Both have continued to tug at me, calling me to return and nurture them into fully formed works. This call, as calls often do, became impatient and spilled forth in a sudden flash of understanding, bidding me to answer or risk never being asked again. And so, I write.
Yet the call also offered me an insight to sustain my time away, an understanding that the work I offer to the world flows from this writing. I have been attempting to create learning & coaching experiences, only to now realize that they are only half formed without the writing to provide the foundation.
In order to become more and more myself, this is a call I must answer. Yet, it is a complicated call—one I have resisted, even as I dared myself to return to it over and over again. As a coach, the idea of writing a book—a resource not woven within a coaching partnership, is a challenging task. I have not yet fully made peace with this internal struggle, but have learned over the years to trust in psyche, and psyche beckons me to follow this path.

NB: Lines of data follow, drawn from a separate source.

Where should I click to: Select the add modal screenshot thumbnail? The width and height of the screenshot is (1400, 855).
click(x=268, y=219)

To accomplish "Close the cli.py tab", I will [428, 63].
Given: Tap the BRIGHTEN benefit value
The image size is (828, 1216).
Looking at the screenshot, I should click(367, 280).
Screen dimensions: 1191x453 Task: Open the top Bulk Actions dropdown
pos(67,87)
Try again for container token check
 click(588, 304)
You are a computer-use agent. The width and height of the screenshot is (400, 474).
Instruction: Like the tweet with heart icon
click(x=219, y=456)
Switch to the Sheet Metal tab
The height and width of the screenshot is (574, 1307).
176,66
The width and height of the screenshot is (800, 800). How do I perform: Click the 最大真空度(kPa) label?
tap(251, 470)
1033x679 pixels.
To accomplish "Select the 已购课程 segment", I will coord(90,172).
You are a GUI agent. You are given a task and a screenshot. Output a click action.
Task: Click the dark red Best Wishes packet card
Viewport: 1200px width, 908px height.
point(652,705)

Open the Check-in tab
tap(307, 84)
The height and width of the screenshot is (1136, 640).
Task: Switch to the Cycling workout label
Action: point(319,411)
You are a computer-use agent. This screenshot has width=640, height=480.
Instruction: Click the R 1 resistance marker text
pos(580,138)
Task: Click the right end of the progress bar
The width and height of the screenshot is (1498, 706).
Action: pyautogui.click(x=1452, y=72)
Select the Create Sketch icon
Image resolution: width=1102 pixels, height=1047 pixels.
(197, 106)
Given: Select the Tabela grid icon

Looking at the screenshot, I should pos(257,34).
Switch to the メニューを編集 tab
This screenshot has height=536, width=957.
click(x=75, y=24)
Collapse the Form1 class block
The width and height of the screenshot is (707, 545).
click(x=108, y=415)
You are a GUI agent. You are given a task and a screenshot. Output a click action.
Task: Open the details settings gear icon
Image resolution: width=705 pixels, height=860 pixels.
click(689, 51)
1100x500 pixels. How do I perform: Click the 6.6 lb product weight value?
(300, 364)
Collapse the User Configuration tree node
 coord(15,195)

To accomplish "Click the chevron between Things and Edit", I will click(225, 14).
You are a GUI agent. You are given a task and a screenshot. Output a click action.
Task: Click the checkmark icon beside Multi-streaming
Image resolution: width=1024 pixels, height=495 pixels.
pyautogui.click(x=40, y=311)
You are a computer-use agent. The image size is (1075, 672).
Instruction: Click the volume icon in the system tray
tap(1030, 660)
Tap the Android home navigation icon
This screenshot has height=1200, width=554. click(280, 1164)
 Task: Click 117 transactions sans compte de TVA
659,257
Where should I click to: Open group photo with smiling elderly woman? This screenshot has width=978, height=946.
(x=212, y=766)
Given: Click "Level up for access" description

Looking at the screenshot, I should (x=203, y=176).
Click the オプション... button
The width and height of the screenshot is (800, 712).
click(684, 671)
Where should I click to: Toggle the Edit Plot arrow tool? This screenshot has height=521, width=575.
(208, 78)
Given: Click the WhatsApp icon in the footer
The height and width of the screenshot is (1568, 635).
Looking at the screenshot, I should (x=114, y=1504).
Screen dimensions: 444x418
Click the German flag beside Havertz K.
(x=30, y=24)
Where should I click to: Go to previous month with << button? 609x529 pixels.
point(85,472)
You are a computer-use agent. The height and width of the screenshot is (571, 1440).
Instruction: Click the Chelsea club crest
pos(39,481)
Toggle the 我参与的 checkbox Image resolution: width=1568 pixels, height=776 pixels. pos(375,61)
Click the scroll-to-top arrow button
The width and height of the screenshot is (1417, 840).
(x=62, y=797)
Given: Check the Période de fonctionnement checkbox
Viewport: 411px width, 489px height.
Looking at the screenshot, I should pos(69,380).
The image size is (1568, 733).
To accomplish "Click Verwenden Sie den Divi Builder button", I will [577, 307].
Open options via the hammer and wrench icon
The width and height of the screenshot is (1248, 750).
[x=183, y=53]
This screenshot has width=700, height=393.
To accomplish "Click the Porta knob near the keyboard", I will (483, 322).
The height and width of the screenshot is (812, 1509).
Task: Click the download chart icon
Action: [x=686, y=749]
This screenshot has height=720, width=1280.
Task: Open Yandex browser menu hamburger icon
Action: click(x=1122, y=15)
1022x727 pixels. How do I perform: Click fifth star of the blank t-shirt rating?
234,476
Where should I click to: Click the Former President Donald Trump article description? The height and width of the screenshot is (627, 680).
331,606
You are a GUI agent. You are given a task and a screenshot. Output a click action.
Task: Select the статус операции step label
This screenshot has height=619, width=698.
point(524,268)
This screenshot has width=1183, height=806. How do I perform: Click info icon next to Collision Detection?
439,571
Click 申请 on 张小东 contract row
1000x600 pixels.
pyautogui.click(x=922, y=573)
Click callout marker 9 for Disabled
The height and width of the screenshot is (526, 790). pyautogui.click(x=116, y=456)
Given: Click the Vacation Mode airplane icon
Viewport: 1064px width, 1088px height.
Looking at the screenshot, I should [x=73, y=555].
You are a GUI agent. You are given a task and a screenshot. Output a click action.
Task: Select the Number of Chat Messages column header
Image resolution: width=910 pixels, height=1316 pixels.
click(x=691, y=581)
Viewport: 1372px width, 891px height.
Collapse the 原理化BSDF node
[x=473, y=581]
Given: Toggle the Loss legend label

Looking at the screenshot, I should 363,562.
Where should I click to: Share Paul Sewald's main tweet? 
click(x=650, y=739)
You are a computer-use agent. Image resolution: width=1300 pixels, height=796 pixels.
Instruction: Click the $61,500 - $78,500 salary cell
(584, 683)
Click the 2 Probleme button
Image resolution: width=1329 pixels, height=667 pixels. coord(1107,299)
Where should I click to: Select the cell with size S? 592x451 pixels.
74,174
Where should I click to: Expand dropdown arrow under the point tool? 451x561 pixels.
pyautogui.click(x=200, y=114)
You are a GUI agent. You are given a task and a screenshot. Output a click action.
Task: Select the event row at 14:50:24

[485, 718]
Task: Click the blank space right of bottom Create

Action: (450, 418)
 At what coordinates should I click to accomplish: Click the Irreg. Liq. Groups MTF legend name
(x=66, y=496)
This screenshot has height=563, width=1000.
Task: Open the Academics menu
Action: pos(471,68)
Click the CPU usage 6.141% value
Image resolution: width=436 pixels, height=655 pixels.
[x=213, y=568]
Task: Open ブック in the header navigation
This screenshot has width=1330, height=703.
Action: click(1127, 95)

And so, I turn to this task of writing, trusting that a reconciliation between my call to coach and my call to write will emerge.
For now, I will continue to provide mentor coaching: formal mentor coaching for ICF coaches seeking ACC or PCC certification or recertification, and mentor coaching in the areas of psychological type, and design & facilitation. I will continue to write my blog. But—my learning & coaching experiences have been paused until the writing is complete and the foundation is in place.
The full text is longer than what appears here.